Recent research suggests that aardvarks may be particularly vulnerable to alterations in temperature caused by climate change. Droughts negatively impact the availability of termites and ants, which comprise the bulk of an aardvark's diet. Nocturnal species faced with resource scarcity may increase their diurnal activity to spare the energy costs of staying warm at night, but this comes at the cost of withstanding high temperatures during the day. A study on aardvarks in the Kalahari Desert saw that five out of six aardvarks being studied perished following a drought.

Aardvarks adapt well to captivity. The first recorded instance was at London Zoo in 1869, which housed an individual from South Africa.

== Mythology and popular culture ==
In African folklore, the aardvark is admired because of its diligent quest for food and its fearless response to soldier ants.
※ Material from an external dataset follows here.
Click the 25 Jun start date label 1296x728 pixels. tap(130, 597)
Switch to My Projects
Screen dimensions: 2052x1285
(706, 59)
Hausa magicians make a charm from the heart, skin, forehead, and nails of the aardvark, which they then proceed to pound together with the root of a certain tree. Wrapped in a piece of skin and worn on the chest, the charm is said to give the owner the ability to pass through walls or roofs at night. The charm is said to be used by burglars and those seeking to visit young girls without their parents' permission. Some tribes, such as the Margbetu and Logo, use aardvark teeth to make bracelets as good luck charms. The meat, which bears a resemblance to pork, is eaten in certain cultures. In the mythology of the Dagbon people of Ghana, the aardvark is believed to possess supernatural powers. The ancient Egyptian god Set is usually depicted with the head of an unidentified animal, whose similarity to an aardvark has been noted in scholarship.

The fictional character Arthur Read and his family from the children's book series by Marc Brown, as well as the animated adaptation Arthur, is an aardvark. In the first book of the series, Arthur's Nose (1976), he has a long, aardvark-like nose, but in later books, his face becomes more rounded.

The 1969–1971 cartoon film series The Ant and the Aardvark portrayed a blue aardvark character trying to catch and eat a red ant character. The series became extremely popular on television when paired with NBC's The Pink Panther Show. In BBC Radio's The Goon Show of the 1950s, aardvarks regularly appeared, with humorous phrases such as "spotted aardvark pudding" or "how to make your aardvark soft again".

In the 1987 BBC television series Blackadder the Third, episode Ink and Incapability, Blackadder famously writes a dictionary definition of an aardvark, describing it as: "A medium-sized insectivore with a protruding nasal implement".